Republican use these “issues” to establish the power of federal and state governments to do as they please, repress dissent about their policies and failures, and oppress opponents in a widening circle eventually including all state-defined “enemies of the people.” There is no turning back. Those who seek power and acquire it rarely, if ever, relinquish it. In my day, neither Hitler, Stalin, nor Mao stepped down though their countries suffered the consequences of their rules. In my day still, Putin is destroying his country as well as threatening to destroy, and perhaps will destroy, other countries. Likewise, Republicans, who are using all possible means to effect the political transition from democracy to fascism, seek to establish know-nothing, White evangelical Christian, xenophobic nationalistic rule over most Americans, and abet the accumulation of power and wealth only for ruling oligarchs (Musk, Koch, Zuckerberg, and others).
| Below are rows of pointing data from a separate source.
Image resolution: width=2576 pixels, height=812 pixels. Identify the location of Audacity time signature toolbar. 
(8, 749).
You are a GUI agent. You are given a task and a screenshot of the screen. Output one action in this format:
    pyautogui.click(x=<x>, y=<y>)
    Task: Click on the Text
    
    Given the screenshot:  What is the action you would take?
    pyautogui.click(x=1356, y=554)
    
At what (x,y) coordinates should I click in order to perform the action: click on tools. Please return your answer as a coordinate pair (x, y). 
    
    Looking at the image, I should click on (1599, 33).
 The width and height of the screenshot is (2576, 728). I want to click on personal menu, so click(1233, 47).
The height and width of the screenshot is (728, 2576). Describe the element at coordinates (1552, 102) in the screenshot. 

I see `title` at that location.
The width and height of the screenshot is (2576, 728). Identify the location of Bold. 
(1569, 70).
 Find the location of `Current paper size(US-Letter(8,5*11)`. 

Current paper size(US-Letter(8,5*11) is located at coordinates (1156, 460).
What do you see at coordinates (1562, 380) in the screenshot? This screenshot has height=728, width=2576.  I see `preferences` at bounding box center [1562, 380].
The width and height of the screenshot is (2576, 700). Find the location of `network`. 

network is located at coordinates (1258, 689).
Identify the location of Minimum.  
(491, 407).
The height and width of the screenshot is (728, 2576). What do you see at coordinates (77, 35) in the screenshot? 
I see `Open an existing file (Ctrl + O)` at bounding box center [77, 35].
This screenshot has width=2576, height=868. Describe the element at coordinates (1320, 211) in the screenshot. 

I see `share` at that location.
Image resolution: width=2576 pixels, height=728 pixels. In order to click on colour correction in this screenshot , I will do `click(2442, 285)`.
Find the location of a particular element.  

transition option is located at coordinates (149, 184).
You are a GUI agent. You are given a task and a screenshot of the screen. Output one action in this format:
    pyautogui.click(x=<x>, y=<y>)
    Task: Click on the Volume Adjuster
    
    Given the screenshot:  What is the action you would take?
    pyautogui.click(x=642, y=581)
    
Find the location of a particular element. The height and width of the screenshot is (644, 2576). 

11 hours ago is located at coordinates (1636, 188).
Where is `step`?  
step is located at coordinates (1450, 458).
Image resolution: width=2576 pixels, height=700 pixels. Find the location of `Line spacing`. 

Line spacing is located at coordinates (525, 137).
Raised in a different time and place, and in a civilized society, I am stunned. I am stunned that many Americans think that a totalitarian government can enhance the quality of their or any human lives. Tucker Carlson is only one of many who support Putin and his dictatorial rule over a third-world country with nuclear weapons. I refuse to be numbed by outrageous words or deeds of media fifth-columnists and their fellow travelers. Indeed, outrage is my salvation. Unlike anger, outrage expresses moral convictions, and I have no intention of diminishing or abandoning mine. From this perspective, I deem anyone who turns away from the ugliness of the current political situation in disgust as merely self-indulgent, morally self-degrading, politically self-defeating, and socially destructive. As an officer, I swore to protect the Constitution of the United States from all enemies, foreign and domestic. No longer an officer and defender against foreign enemies, I do what I can to defend it from its domestic enemies. Among them are police forces out of control and in sympathy with home-grown malcontents, terrorists, and insurgents who regard people like me as un-American and themselves, despite the American flags which they conspicuously fly in their front yards, as patriotic. In Las Cruces, I know who is defending democracy and who is destroying it.